* _Exercise requirements_:
Copy out the lines of the records from the one containing "The height and width of the screenshot is (400, 400)." through the end of the records, including both ends. Leave the pictures out of your copy.

Element and text location records
========================
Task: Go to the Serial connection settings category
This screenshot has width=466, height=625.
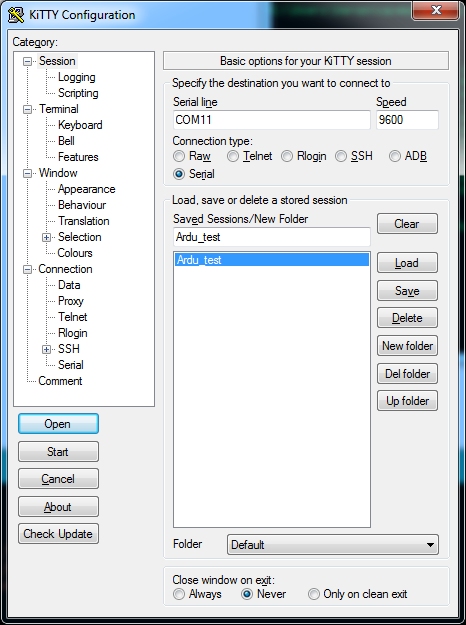Action: coord(71,365)
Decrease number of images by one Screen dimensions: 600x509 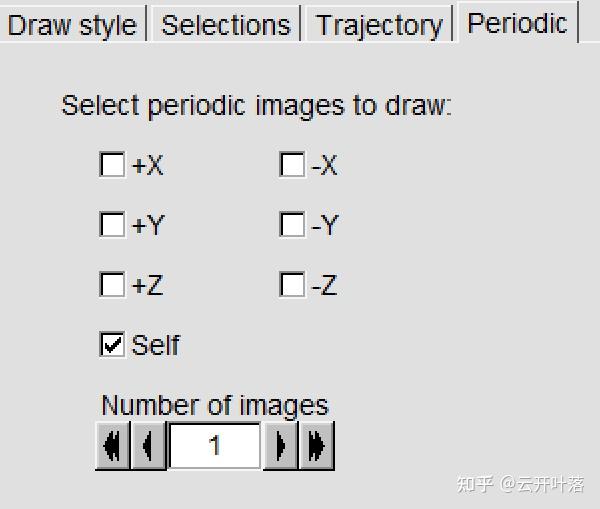pyautogui.click(x=148, y=446)
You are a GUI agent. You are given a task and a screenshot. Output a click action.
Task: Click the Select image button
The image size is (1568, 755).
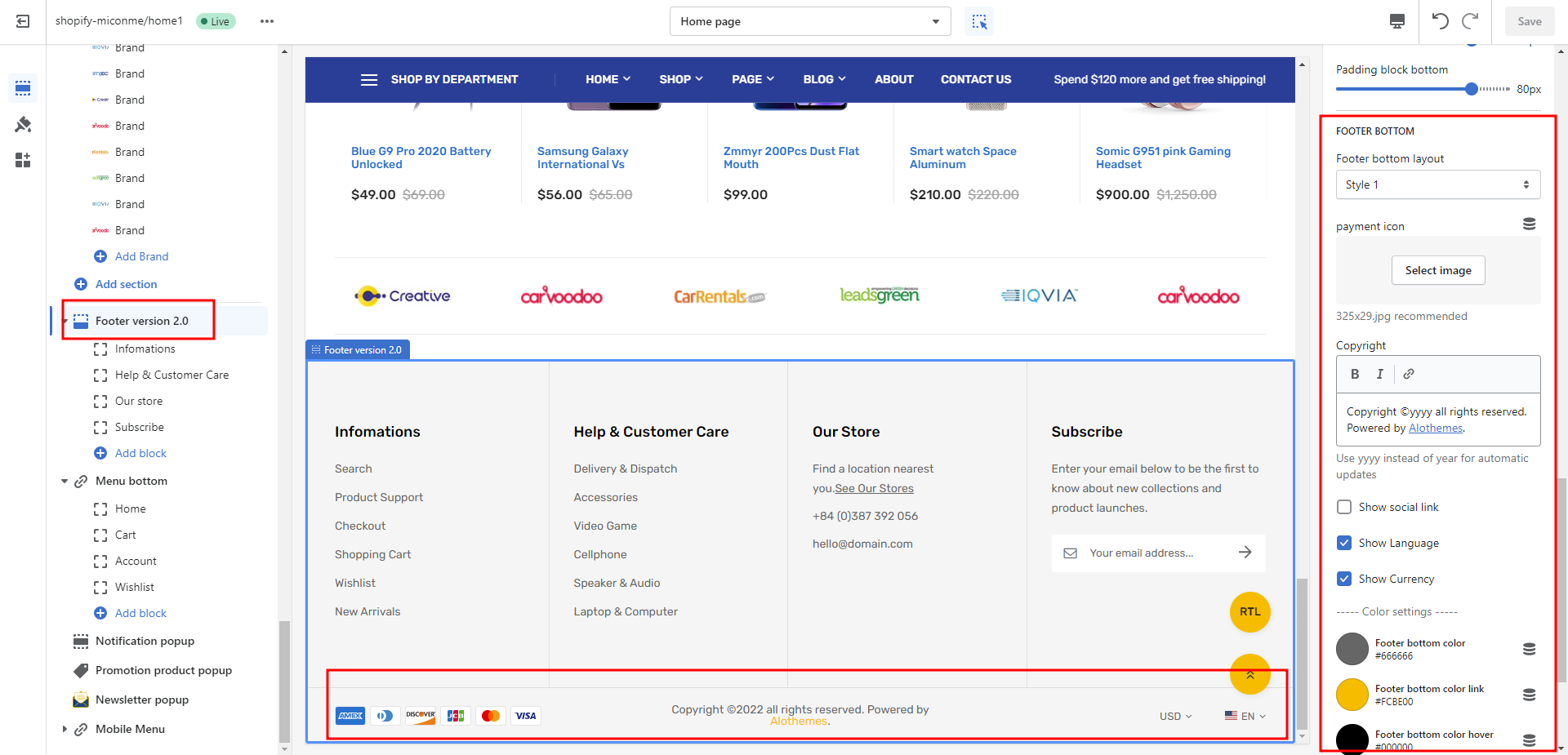[x=1437, y=270]
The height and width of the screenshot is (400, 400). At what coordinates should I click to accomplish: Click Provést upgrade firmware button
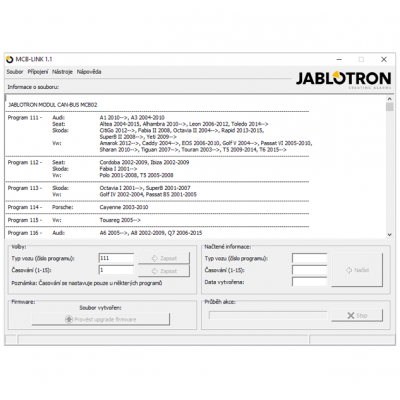click(x=101, y=319)
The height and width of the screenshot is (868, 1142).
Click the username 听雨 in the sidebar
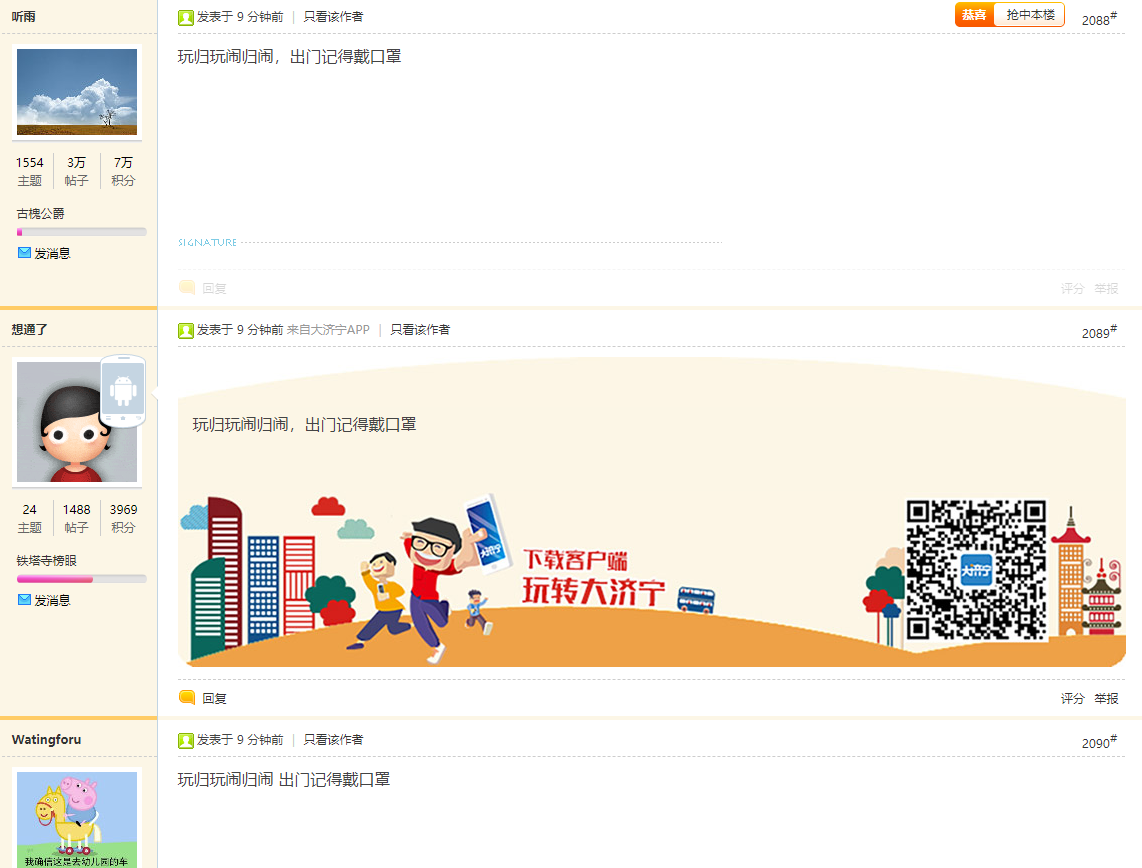(24, 17)
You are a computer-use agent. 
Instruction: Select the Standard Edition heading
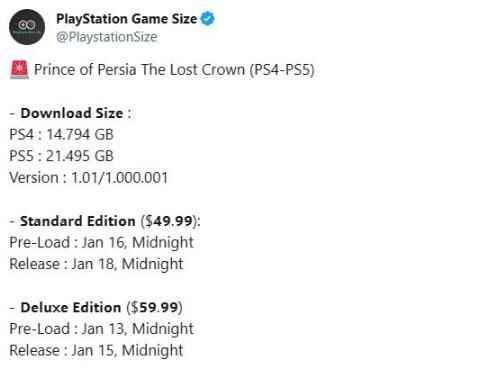78,221
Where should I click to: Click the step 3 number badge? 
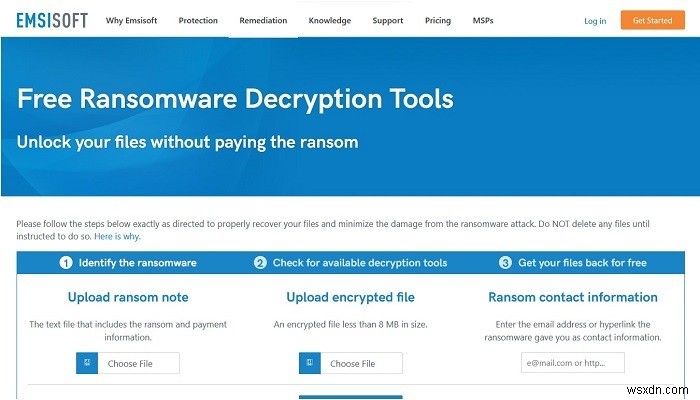pyautogui.click(x=505, y=263)
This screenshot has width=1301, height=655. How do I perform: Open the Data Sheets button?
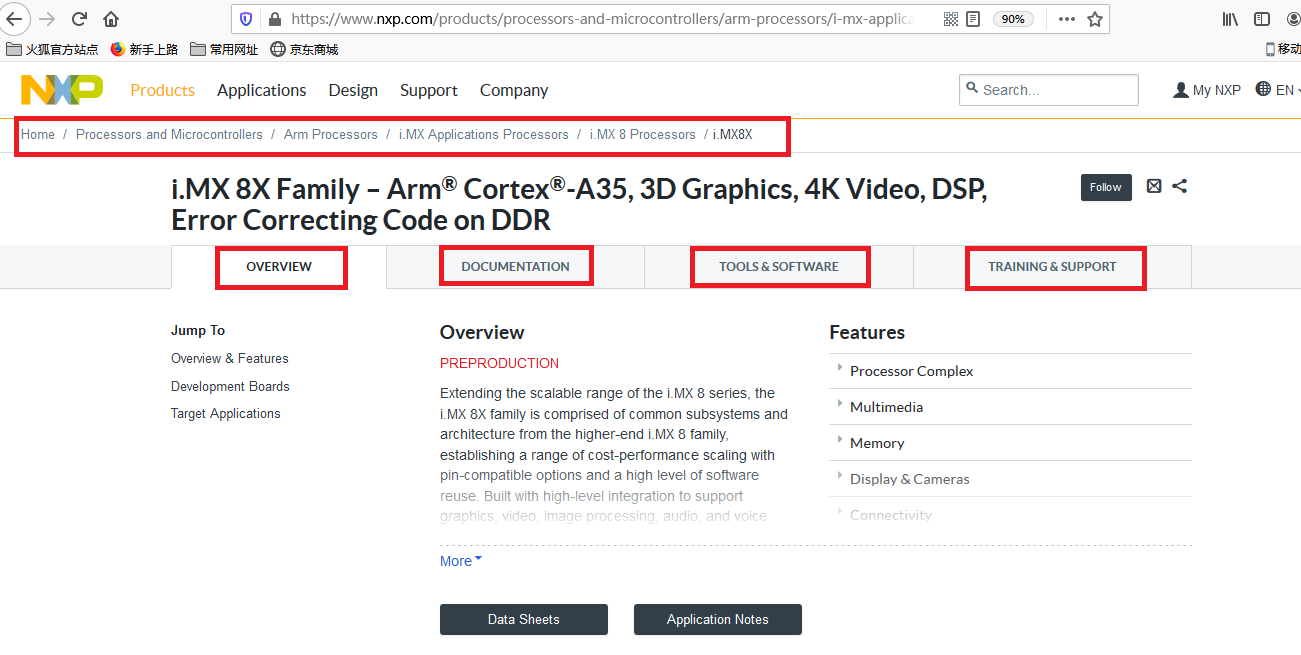pyautogui.click(x=523, y=619)
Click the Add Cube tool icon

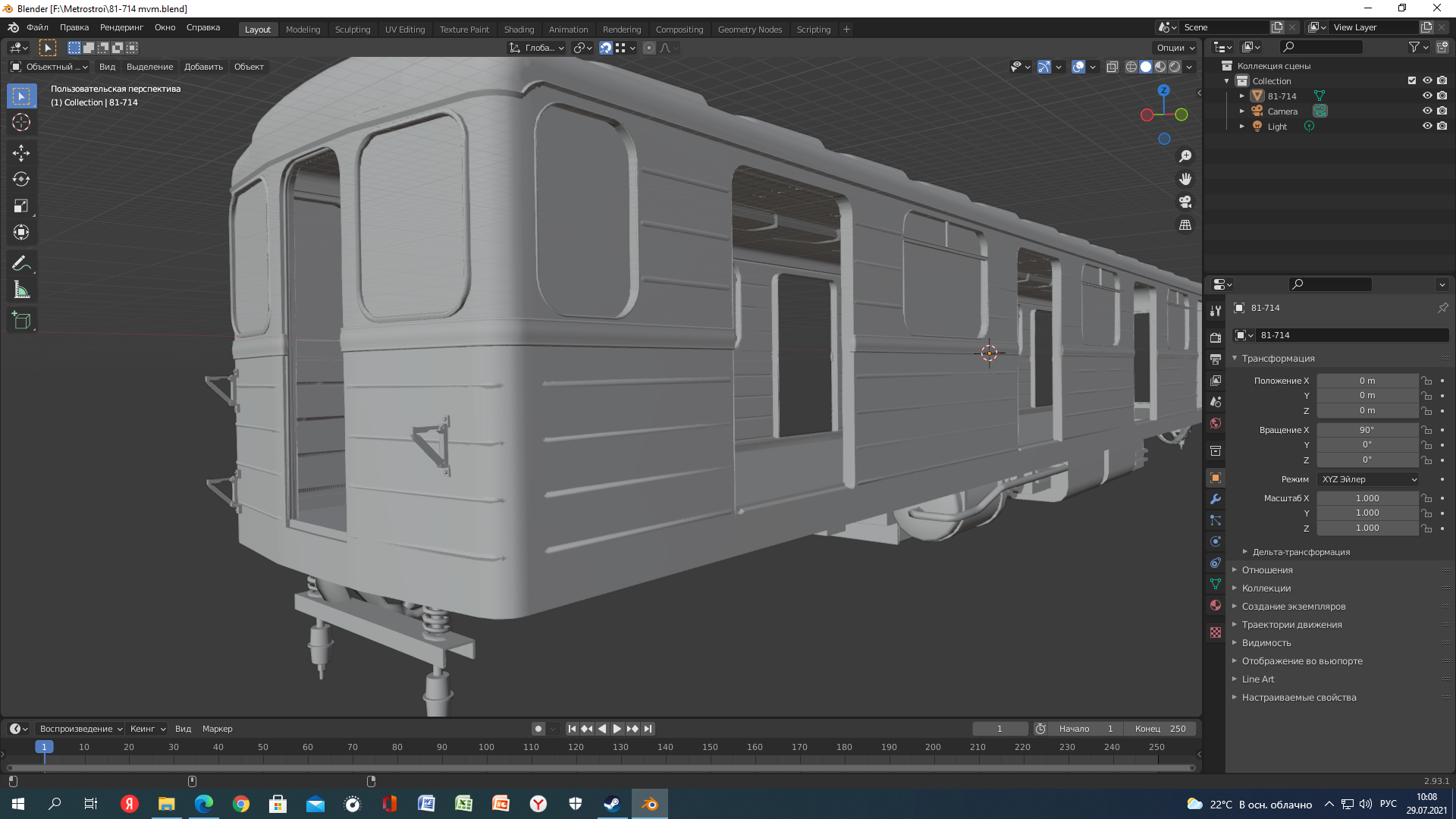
========================
* _Result_:
The height and width of the screenshot is (400, 400). At what coordinates should I click to accomplish: Click Provést upgrade firmware button
click(x=101, y=319)
The height and width of the screenshot is (868, 1142).
Click the username 听雨 in the sidebar
(24, 17)
You are a computer-use agent. 
Instruction: Select the Standard Edition heading
78,221
Where should I click to: Click the step 3 number badge? 
pyautogui.click(x=505, y=263)
This screenshot has width=1301, height=655. How do I perform: Open the Data Sheets button?
pyautogui.click(x=523, y=619)
Click the Add Cube tool icon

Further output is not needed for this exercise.